Because estimated sizes of ancient breeding populations often downplay actual population numbers, “it’s a stretch to say that ancestral human populations were close to extinction,” he says.
Population geneticist Stephan Schiffels of the Max Planck Institute for Evolutionary Anthropology in Leipzig, Germany sees no reason to accept the new study’s conclusions. Interconnected ancestries among ancient Homo groups and statistical uncertainties in determining their genetic ties obscure any molecular signals of population collapses that occurred nearly 1 million years ago, Schiffels contends.
“The suggested precision in dating events like this [proposed ancient population crash] is not possible,” he says.
Present-day human DNA analyzed in the new study has been studied and modeled for years by other investigators, none of whom have cited any signs of such an ancient, steep population decline, Schiffels says.

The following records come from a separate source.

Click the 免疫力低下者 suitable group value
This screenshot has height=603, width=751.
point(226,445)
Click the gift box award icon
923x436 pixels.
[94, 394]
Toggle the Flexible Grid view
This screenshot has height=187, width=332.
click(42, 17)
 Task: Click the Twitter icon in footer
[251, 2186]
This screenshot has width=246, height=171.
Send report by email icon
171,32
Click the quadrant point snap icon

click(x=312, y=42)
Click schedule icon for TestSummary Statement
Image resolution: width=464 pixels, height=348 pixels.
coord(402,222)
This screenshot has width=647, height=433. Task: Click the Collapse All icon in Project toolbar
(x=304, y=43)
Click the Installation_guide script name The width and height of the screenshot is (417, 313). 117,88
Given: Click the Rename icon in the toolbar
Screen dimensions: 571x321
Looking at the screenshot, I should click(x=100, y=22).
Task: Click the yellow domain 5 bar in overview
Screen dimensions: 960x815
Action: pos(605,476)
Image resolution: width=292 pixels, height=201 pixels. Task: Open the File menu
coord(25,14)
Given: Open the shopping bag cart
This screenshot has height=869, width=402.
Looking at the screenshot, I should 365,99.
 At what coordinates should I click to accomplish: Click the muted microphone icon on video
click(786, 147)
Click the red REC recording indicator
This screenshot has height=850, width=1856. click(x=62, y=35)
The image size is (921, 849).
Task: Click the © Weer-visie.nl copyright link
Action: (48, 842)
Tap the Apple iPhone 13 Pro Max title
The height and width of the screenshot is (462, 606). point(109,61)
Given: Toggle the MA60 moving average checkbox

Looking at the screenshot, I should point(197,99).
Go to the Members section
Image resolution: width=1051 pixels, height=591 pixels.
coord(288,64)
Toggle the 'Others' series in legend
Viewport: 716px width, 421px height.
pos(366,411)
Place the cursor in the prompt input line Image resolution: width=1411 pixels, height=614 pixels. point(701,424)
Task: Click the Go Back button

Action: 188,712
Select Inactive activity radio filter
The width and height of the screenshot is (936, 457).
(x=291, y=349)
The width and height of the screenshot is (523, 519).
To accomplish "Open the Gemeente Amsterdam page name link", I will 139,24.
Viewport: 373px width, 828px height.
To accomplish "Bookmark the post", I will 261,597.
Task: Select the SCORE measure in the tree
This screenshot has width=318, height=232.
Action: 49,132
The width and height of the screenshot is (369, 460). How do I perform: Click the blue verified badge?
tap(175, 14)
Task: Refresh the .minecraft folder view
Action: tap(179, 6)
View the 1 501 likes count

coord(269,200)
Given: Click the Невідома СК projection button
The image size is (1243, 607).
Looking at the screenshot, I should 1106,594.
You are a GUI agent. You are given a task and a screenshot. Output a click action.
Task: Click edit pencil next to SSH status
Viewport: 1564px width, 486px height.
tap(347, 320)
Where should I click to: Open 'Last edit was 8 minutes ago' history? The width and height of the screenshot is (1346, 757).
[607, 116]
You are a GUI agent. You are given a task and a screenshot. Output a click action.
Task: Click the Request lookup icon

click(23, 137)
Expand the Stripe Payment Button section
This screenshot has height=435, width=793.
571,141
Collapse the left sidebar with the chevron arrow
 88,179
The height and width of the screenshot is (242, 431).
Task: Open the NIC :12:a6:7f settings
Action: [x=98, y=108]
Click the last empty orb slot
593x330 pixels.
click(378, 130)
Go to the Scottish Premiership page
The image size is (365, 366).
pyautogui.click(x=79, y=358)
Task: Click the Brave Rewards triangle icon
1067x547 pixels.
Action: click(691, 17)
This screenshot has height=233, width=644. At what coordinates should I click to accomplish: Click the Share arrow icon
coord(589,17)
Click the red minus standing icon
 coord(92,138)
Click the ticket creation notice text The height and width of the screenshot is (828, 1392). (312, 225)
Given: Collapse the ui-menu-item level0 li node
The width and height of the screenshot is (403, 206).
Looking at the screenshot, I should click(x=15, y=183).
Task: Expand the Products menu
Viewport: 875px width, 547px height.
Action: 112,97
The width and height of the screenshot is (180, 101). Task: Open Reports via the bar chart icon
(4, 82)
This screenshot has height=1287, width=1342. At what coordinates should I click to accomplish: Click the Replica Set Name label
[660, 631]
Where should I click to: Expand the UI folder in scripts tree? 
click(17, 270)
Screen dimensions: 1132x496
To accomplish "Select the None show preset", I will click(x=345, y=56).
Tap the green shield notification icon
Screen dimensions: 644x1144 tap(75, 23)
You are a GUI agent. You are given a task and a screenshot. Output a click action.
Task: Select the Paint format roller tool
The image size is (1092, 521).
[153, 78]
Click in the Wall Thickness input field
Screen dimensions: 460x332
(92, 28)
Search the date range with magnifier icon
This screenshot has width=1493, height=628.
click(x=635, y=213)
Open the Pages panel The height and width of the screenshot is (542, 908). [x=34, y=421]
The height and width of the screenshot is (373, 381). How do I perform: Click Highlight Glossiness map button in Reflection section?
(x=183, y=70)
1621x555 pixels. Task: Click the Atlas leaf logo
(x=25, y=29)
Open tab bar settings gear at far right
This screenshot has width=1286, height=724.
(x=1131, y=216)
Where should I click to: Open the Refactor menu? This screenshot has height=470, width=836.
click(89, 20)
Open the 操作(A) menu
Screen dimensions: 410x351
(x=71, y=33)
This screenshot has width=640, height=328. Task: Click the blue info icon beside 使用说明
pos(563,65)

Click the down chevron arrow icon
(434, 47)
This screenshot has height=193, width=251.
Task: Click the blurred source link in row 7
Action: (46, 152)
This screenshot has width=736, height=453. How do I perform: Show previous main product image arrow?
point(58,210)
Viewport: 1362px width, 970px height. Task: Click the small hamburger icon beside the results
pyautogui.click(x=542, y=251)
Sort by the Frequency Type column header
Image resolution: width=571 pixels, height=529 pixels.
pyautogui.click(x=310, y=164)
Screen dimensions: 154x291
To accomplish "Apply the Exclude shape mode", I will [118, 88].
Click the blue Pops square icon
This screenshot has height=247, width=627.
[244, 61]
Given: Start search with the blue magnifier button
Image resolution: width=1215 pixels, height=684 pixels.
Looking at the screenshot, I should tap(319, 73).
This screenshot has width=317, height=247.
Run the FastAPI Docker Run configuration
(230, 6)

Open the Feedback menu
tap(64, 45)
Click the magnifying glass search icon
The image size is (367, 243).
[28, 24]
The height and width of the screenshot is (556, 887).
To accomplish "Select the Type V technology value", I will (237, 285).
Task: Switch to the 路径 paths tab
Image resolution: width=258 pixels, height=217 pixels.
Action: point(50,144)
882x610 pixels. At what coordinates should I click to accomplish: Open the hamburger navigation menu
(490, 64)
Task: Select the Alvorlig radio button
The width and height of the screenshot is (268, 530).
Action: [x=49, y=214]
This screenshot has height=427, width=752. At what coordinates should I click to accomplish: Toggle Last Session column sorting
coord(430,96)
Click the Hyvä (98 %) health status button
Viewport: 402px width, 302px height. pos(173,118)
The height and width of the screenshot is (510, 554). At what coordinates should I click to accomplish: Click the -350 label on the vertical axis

But severe climate shifts could potentially have pushed human ancestors and other species close to or over the brink of extinction, says population geneticist and study coauthor Ziqian Hao of Shandong First Medical University in Jinan, China. In the Aug. 10 Science, another team — including Ashton and Stringer — described ancient climate reconstructions indicating that a previously unrecognized cold phase in Europe led to sharp declines in hominid numbers about 1.1 million years ago.
Hu and colleagues plan to incorporate ancient hominid DNA and a larger sample of present-day human DNA, especially from Africa, into further analyses of ancient population ups and downs.